Saldırganlar, çalınan Directory Synchronization Accounts (DSA) kullanarak kullanıcıları, roller ve Azure kaynaklarını listelemekte ve bu bilgilerle bir Global Administrator hesabını bulup, çok faktörlü kimlik doğrulaması (MFA) eksikliği olan bir hesabın şifresini sıfırlayarak tamamen yönetim kontrolü elde etmeyi başarmaktadırlar.
Bu aşamada, saldırganlar kontrolü ele geçirmek için zararlı federasyon alanları ekleyerek, kurbanın ağındaki neredeyse her kullanıcıyı taklit edebilmekte ve MFA korumalarından kaçabilmektedirler. Microsoft, bu tehdit aktörlerinin erişimlerini daha da artırarak, Microsoft.Authorization/elevateAccess/action‘ı suiistimal ederek, kendilerine Owner rolleri atadıklarını belirtmektedir.
Saldırı Zinciri ve Sonuçları
Bulut ortamına hakim olduktan sonra, Storm-0501 savunmaları devre dışı bırakmakta ve Azure Storage hesaplarındaki hassas verileri çalmaktadır. Saldırganlar, kurbanın veri kurtarma işlemlerini engellemek amacıyla, depolama anlık görüntüleri, geri yükleme noktaları, Recovery Services vaults ve depolama hesaplarını yok etmeye çalışmaktadırlar.

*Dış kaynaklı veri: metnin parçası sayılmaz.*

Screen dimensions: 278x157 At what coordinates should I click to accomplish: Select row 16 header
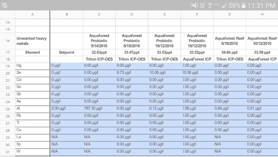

Kurtarma hizmetlerinden veri silme işlemi başarısız olduğunda, yeni Key Vaults ve müşteri tarafından yönetilen anahtarlar oluşturarak bulut tabanlı şifreleme uygulamakta, verileri yeni anahtarlarla şifreleyip, şirketin bu verilere erişimini engellemektedirler.

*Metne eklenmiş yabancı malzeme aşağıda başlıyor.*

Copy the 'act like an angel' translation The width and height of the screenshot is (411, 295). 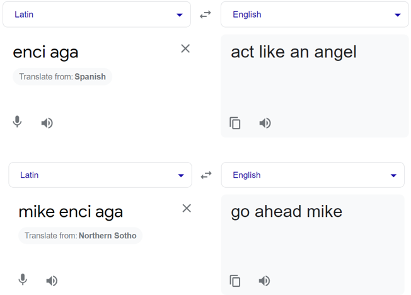point(235,123)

Veri çalma ve yedekleri yok etme işlemlerinin ardından, Storm-0501 şantaj aşamasına geçerek, kurbanlarla Microsoft Teams aracılığıyla iletişime geçerek fidye taleplerini iletmekte ve kurbanları finansal olarak zorlamaktadır.

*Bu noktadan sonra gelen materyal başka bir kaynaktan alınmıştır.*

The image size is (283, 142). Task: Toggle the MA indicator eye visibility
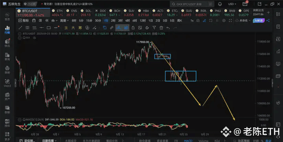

Korunma Yöntemleri ve Önlemler
Microsoft’un raporu, bu tehdit aktörünün kullandığı taktikleri tespit etmek için koruma önerileri, Microsoft Defender XDR tespitleri ve avcı sorguları içermektedir. Bu bağlamda, ransomware şifreleyicilerinin giderek daha fazla tespit edilmesiyle, diğer tehdit aktörlerinin bulut tabanlı veri hırsızlığı ve şifreleme yöntemlerine yönelmesi gibi bir eğilim söz konusu olabilir.
Ayrıca, bulut tabanlı sistemler içinde iş sürekliliği ve veri kurtarma planlarının oluşturulması da önemlidir. Kurumlar, bulut sistemlerinin potansiyel risklerini anlamalı ve bu tür siber tehditlere karşı kendilerini koruma altına almalıdırlar.
Storm-0501 ve benzeri tehdit aktörleri özellikle bulut tabanlı sistemlerin yaygınlaşması ile birlikte daha öldürücü hale gelmektedir. Bu yüzden, sürekli güncellenen güvenlik çözümleri ve eğitimlerle siber risklerin en aza indirilmesi mümkün olacaktır.